### [TO-DO ITEM A]
Answer these questions about the post on quest text in games:
(i) Which two ways does the post say Blizzard is using to move away from quest text?
(ii) According to the post, what do players scroll down to see instead of reading the text?
(iii) What two reasons does the writer give for preferring text to podcasts?

Thought of the Day: People vs Text

The slew of new quests in WoW at the moment reminds me of how reliant MMOs still tend to be on quest text to tell their stories. Blizzard is clearly trying to experiment and move away from this a bit (with good use of cut scenes, NPCs who chat while you are leading them around, et al.) but the bulk of the information comes via text boxes.

And it’s usually thought that most people don’t bother reading the text. They just scroll down to see what the rewards are and what they need to do — and increasingly the quest target will be marked on a map anyway so you don’t even need to do that.

My first thought is how great it would be if other important information givers experimented as widely with ways to tell us things we need to know. Interactive bank statement, anyone? How about consumer rights when you sign a loan agreement? Of course, the difference is that in these cases, they might actually prefer you not to read the small print …

And secondly I was thinking that sometimes I really do prefer print. I’m not a fan of videoblogs and prefer text to podcasts because a) I can read them at my speed (which is fast) rather than at the rambling speed of the producer, and b) because I don’t have to dig out my headphones. Communicating via text in games might be slow compared to speech but you don’t lose important information because someone shouted over it. So maybe in games it is as much to do with the size and placement of the text box, and the tendency to info dump, as the fact it happens to use text.

### [RECORDS FOR THE TASK]
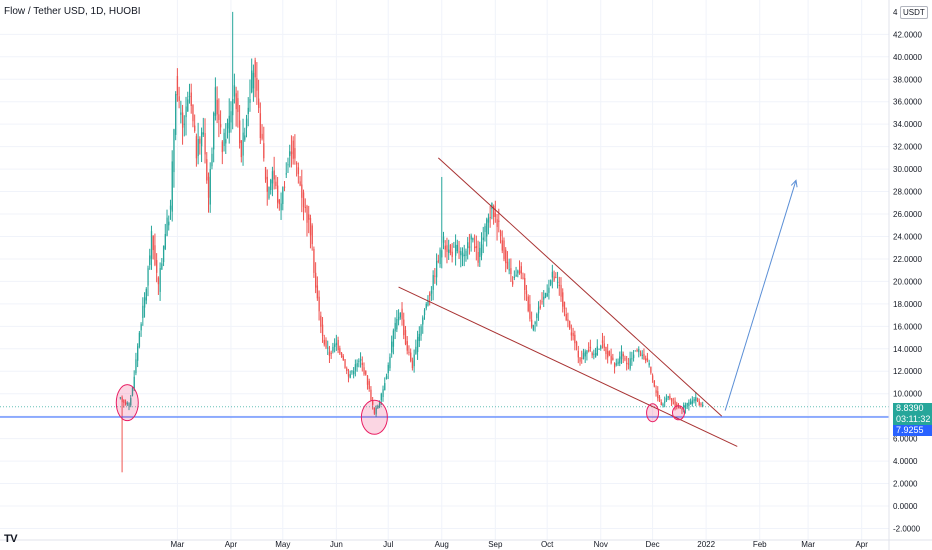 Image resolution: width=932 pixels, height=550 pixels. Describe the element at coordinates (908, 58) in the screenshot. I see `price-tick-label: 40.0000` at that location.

==

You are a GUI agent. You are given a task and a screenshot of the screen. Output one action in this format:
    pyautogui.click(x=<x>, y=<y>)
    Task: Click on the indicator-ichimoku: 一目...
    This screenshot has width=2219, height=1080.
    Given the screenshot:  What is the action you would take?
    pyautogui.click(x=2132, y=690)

### [TO-DO ITEM B]
Copy out the rows from the line containing "You are a GUI" up to and including the line containing "pyautogui.click(x=2132, y=690)", keeping each line unchanged.

### [YOUR RESPONSE A]
(i) Cut scenes and NPCs who chat while you are leading them around.
(ii) What the rewards are and what they need to do.
(iii) The writer can read text at their own speed, which is fast, instead of the rambling speed of the producer, and doesn't have to dig out headphones.

### [YOUR RESPONSE B]
You are a GUI agent. You are given a task and a screenshot of the screen. Output one action in this format:
    pyautogui.click(x=<x>, y=<y>)
    Task: Click on the indicator-ichimoku: 一目...
    This screenshot has width=2219, height=1080.
    Given the screenshot:  What is the action you would take?
    pyautogui.click(x=2132, y=690)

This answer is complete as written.